Los ochocientos euros que cobraría todos los meses, no solamente le ayudarían a la supervivencia económica, si no que el hecho de pernoctar en casa de la anciana, le iba a permitir liberar una habitación en el piso familiar que podían alquilar a su vez a una prima que acababa de llegar de Cochabamba.

Ahora Juana se ha levantado de la mesa, con cuidado va recogiendo las lonchas que han sobrado de mortadela con olivas, limpia las migas de pan de la vieja mesa de fórmica verde y lleva los dos vasos al fregadero. Después, ayuda a Dolores a levantarse y la acompaña hasta el baño. A Dolores, siempre tan suya, le gusta asearse sola, aunque la cuidadora deja la puerta entreabierta y se queda cerca por si la anciana necesitara su ayuda. En silencio, la oye hacer sus necesidades y abrir el grifo del lavabo para lavarse las manos y quitarse la dentadura. Cuando sale del baño, la acompaña del brazo hasta el comedor. Esta noche Dolores le pide que la acerque directamente a la cama, no tiene ganas de quedarse un rato en la silla del rincón del pequeño comedor desde el que mira por la ventana.

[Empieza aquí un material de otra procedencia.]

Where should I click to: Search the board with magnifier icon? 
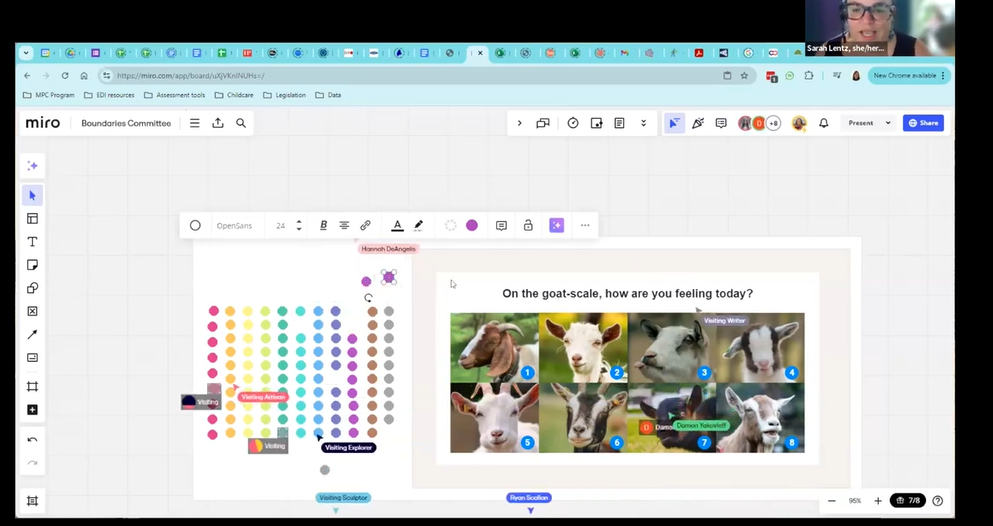(241, 123)
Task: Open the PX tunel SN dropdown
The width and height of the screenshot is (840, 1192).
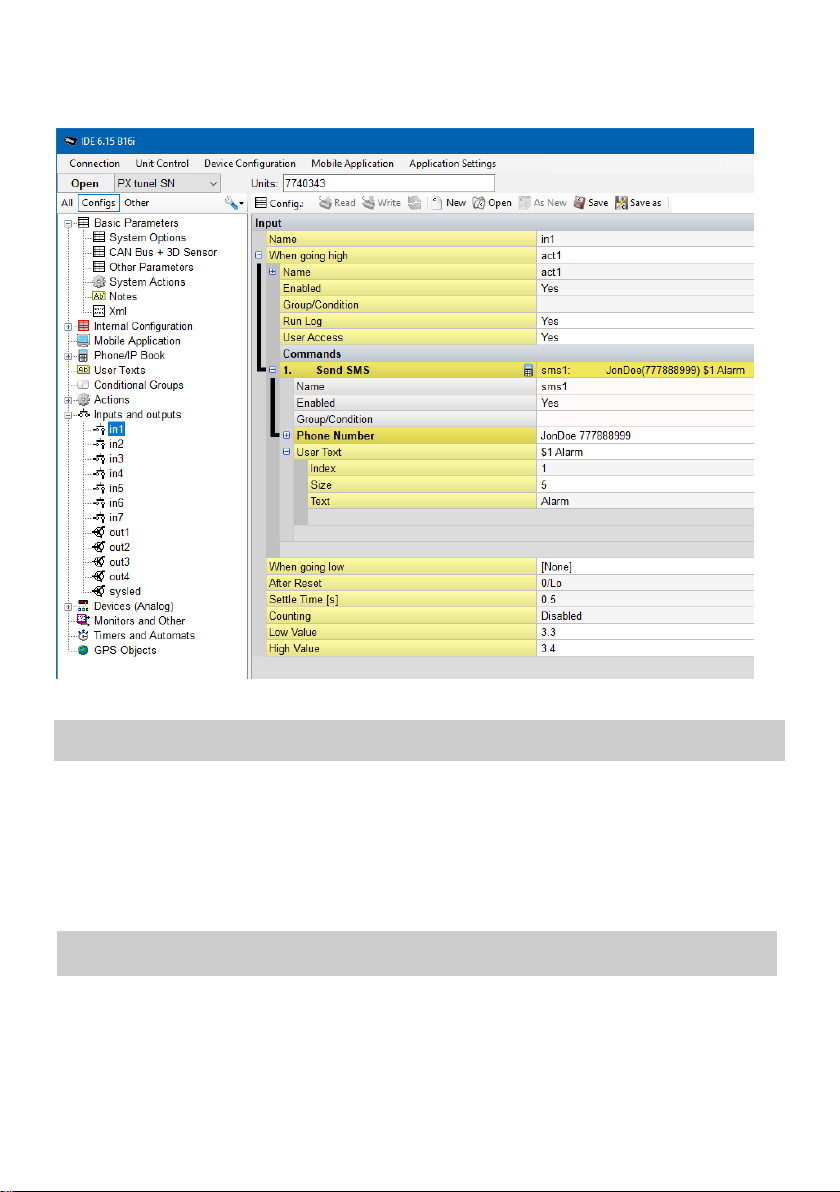Action: [x=168, y=183]
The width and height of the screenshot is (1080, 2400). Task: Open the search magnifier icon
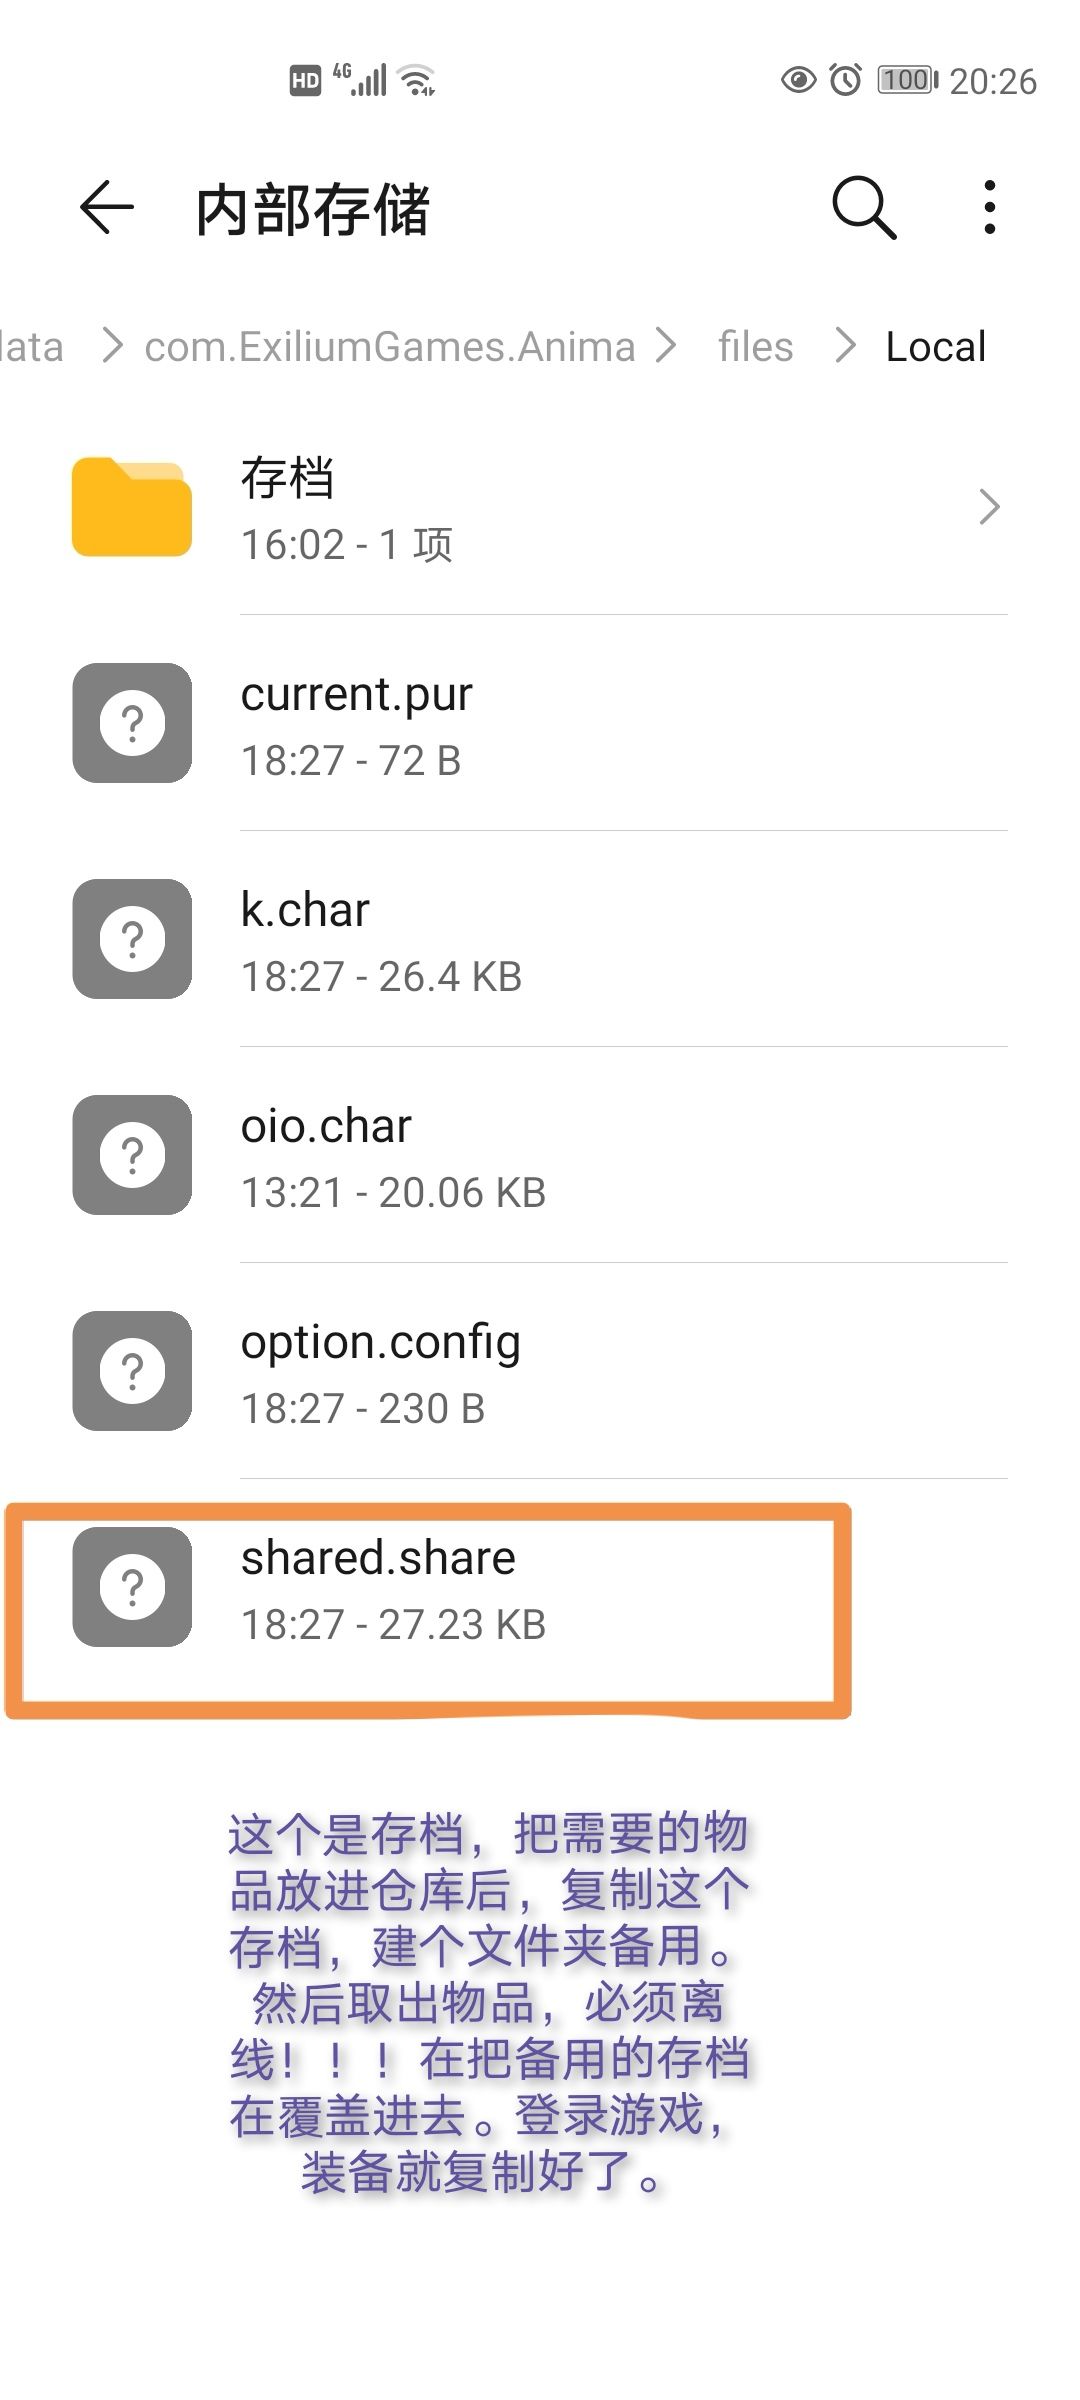click(864, 208)
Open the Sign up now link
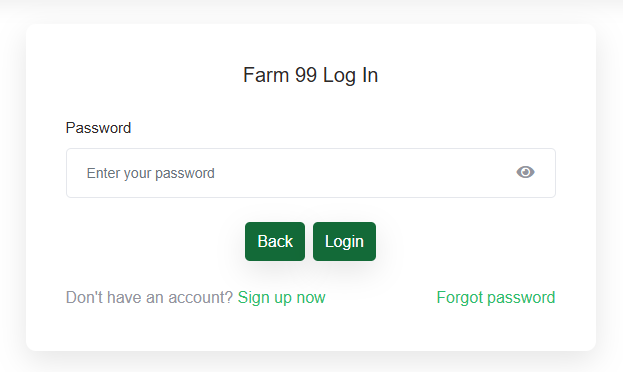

Así lo hace, la ayuda, lo que ella le permite, a meterse en la cama y le da las buenas noches para volver a la cocina a acabar de recoger los restos de la frugal cena de la que han dado cuenta hace un rato.

Sus manos de mujer de cuarenta y tantos están cansadas después de un día muy largo, y al entrar en contacto con el agua helada de la fregadera, la hacen regresar de sus pensamientos. Con suerte, el año que viene podrá juntar el dinero suficiente para viajar a su país. El mes pasado su hija mayor, que vive sola con sus dos hijos en un barrio muy pobre de su ciudad y a la que no ve desde hace más de cinco años, tuvo una pelea importante con su marido. Estaba cansada de sus borracheras e infidelidades. Esta tarde, cuando habló con ella desde el locutorio, le contó que él había vuelto a casa. Le iba a dar una segunda oportunidad. La notó más triste que nunca pero no supo qué decirle. Ahora, mientras se desviste para meterse en la cama, resuenan en su cabeza las palabras que le dijo:

—Haces bien, mi amor, todas hemos pasado por eso. Los hombres, ya sabes, son como niños chicos.

Como hace cada noche, enciende el viejo televisor del cuarto que heredó del hermano soltero de Dolores. Hoy es catorce de febrero, día de los enamorados, pero en ningún canal ponen películas de amor. En todos se habla de política. Hoy se han celebrado elecciones, dicen.